> Excerto fornecido:
•••••
Chegava ao outro lado, sentava-se e começava a distribuir ordens e propaganda.
Por cá tinha havido uma guerra e a seguir uma revolução. A sociedade mudava, ou
fingia mudar, seguia os pensamentos de Lampedusa n’ “O Leopardo” ( “É preciso mudar para que tudo fique na
mesma”). Os partidos tomavam conta da propaganda e da ordem, dividiam entre si,
mordiam-se na conquista pelo poder, não permitiam que nada acontecesse sem a
sua supervisão. Ficou um breve espaço na música. Aí, graças a dois ou três
iluminados da rádio e das artes em geral houve um breve tempo em que todas as
semanas choviam bandas do céu, bandas que cantavam em português. Por um breve
tempo o recreio esteve aberto no 2001, no “Rock Rendez Vous”, mais tarde no
“Johny Guitar”. Mas nesta terra em que eram poucos os “livres” e maioritários
os cobardes, tudo se foi apagando lentamente como um bico de gás, um candeeiro
a petróleo. A mediocridade e a sacanice voltaram da rua, sentaram-se e
continuaram o seu trabalho de organizar e dirigir. Pelo caminho muitos foram os
caídos nesta guerra sem armas, muitos foram os que desapareceram antes do tempo
com muito ainda para dar. Vivia-se como se não houvesse amanhã…porque de facto
nunca houve amanhã nenhum digno desse nome, pelo menos para nós. Sexo,
acidentes de carro, overdoses, pontos de chegada de uma destruição voluntária
que começava no exterior e terminava em nós. Ninguém julgava que chegaria a ter
40 anos. E quem lá chegou assustou-se porque teve que rever a sua vida, as suas
prioridades para um tempo que não existia. No fundo, fomos todos um bocado como
o Sid. O mundo e a sociedade eram um caldeirão malcheiroso, uma condenação, um
absurdo colossal. Sem razão, sem nexo, sem ponta por onde pegar. Era assim que
pensávamos, atitude que nos custou a ausência, o silêncio e a indiferença de
tudo e de todos. A geração nascida na década de 60 passou por aqui quase sem
deixar rasto, sem vontade de deixar o que quer que seja. Agora, quase a chegar
aos 50 (poderei estar enganado, mas estou-me cagando), pensamos exactamente da
mesma maneira. E quem disser o contrário ou não tiver opinião é porque já não
quer mais chatices nem polémicas ou por medo intelectual. Falo dos livres, dos
que nunca estiveram à venda, dos que respeitaram os seus valores. Não me refiro
à massa anónima e indiferente que passou pela vida a ser conduzida por todas as
vontades menos pela sua. O Sid era completamente chanfrado, decadente, toxicodependente,
estúpido e inconsequente. Mas os santos não precisam de atestados de sanidade
para se fazer o seu culto. Estampam-se em imagens que se guardam na carteira,
em pequenas estatuetas colocadas nos recantos do culto, em Cds nostálgicos e “colectâneos” que nos aquecem
as memórias. O Punk enquanto atitude nunca morreu porque foi apenas o
enquadramento de uma vontade tão antiga como a própria Humanidade. Nos anos 70
teve esse nome, um tipo de música, uma espécie de liturgia que o acompanhou.
•••••
(Registos guardados)

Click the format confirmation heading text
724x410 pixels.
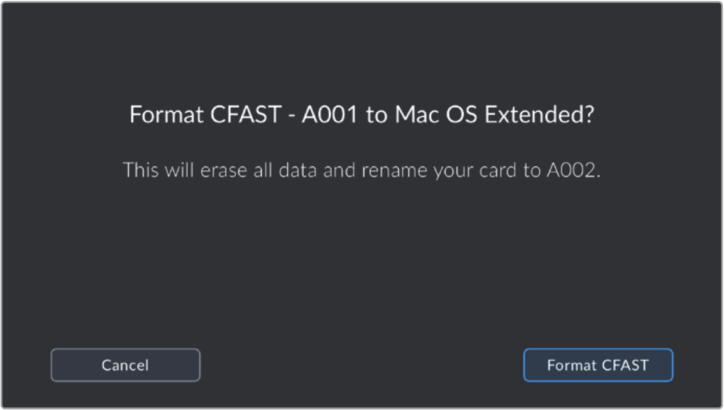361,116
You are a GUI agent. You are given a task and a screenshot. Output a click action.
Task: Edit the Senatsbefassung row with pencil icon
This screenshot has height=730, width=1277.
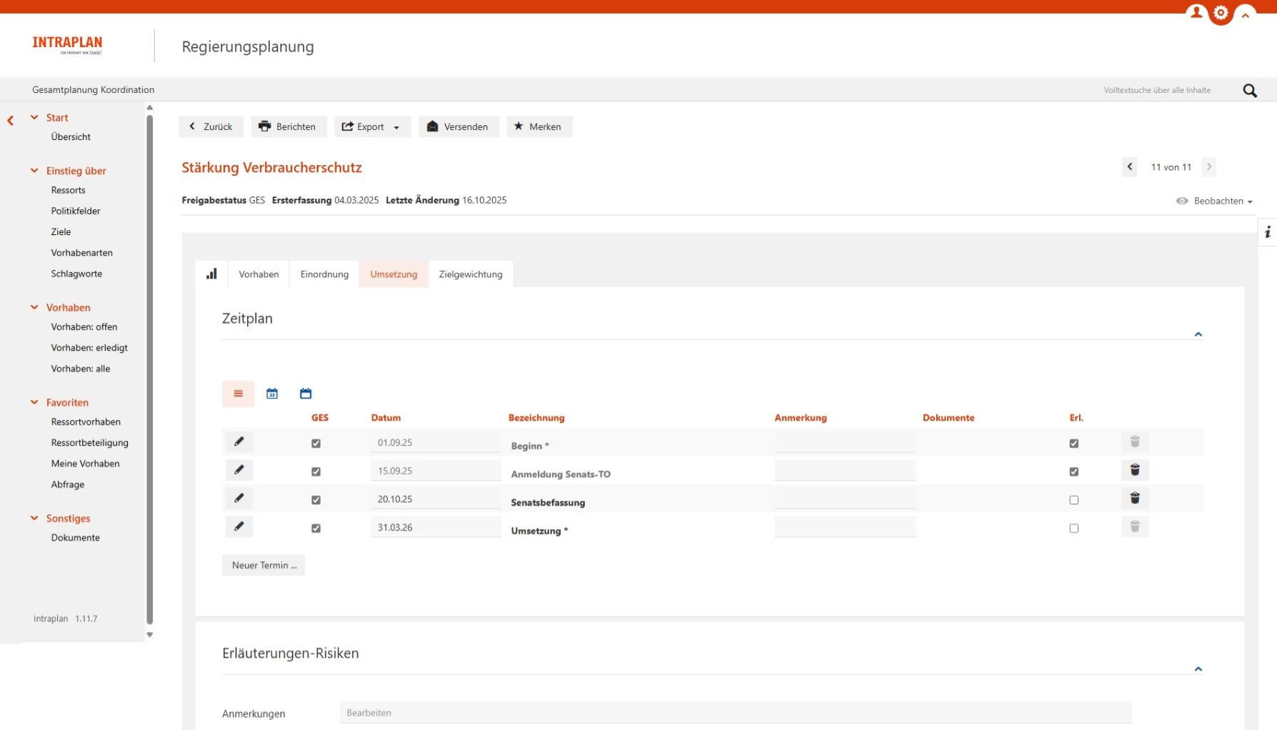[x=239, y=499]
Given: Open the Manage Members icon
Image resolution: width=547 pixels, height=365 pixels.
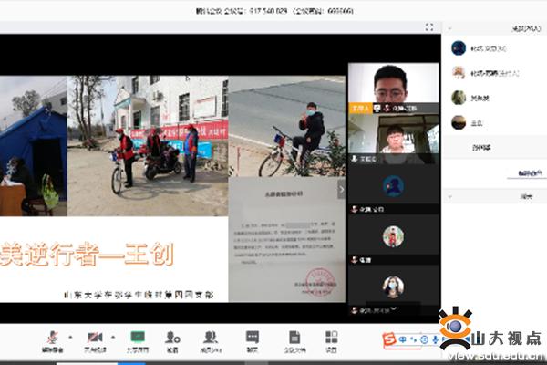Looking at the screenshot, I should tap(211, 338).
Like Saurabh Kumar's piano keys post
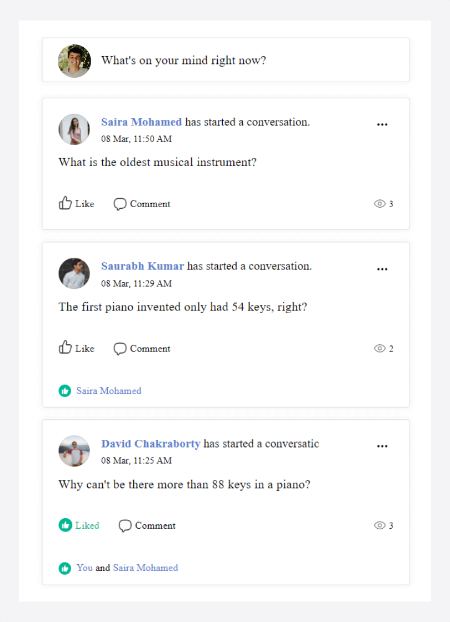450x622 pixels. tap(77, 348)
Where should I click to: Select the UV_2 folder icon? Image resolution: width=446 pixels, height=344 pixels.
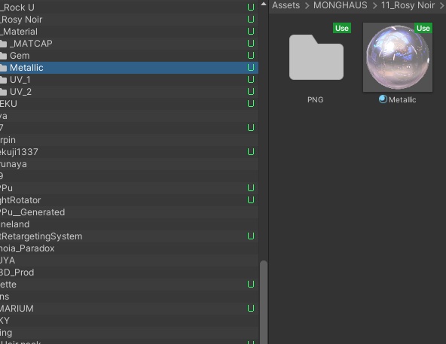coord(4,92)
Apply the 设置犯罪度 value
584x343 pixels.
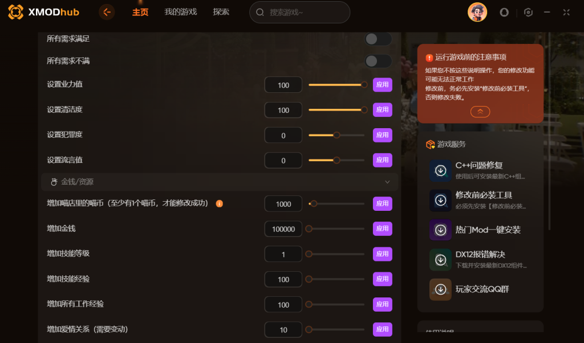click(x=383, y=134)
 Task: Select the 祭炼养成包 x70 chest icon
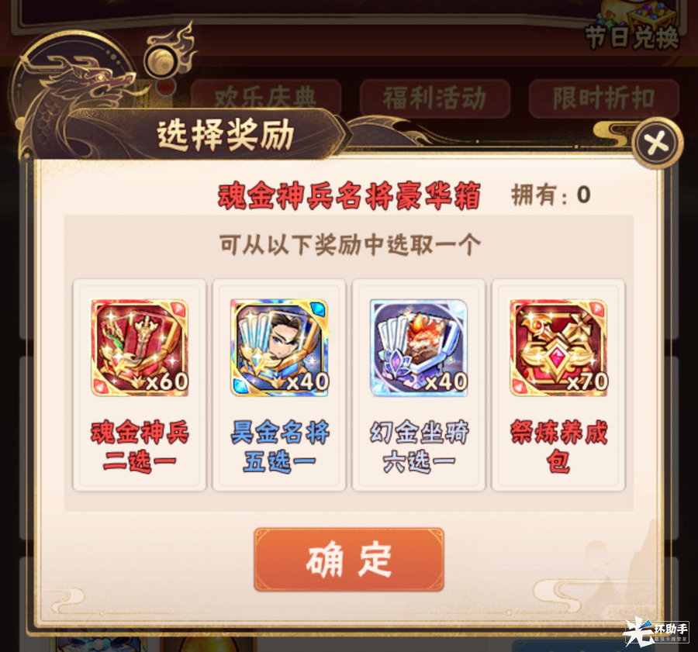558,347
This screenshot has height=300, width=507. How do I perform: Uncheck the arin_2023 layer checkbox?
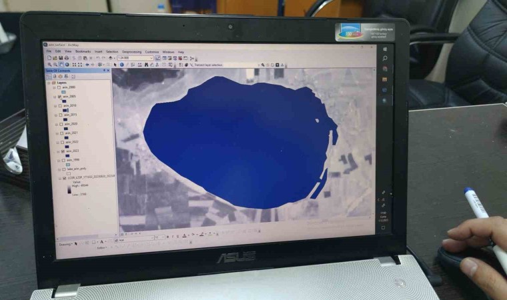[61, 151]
•••••
> Objetivo da tarefa: Prossiga o texto sobre o punk e a geração nascida na década de 60 a partir da última frase apresentada.

> Resultado do exercício:
Mas o impulso, a vontade de ser livre, o desprezo pela carneirada e pela
hipocrisia existiu em todas as épocas, fez parte de todas as gerações. A nós
que nunca cá estivemos, a nós que nunca existimos resta-nos fechar o ciclo de
memórias, aguentar as feridas e resistir ao “estado das coisas” até morrer.
Deixando algumas lembranças, desenhando alguns momentos, quando conseguimos
falar diremos: “Fomos assim. Foi assim. Mesmo quando parece que nada se passou,
foi assim. Não temos nada para ensinar nem nada para reclamar a não ser a nossa
raiva, a nossa Liberdade.” Quanto ao resto, parafraseando esse grande Punk
chamado Luís Pacheco: “Puta que os pariu!”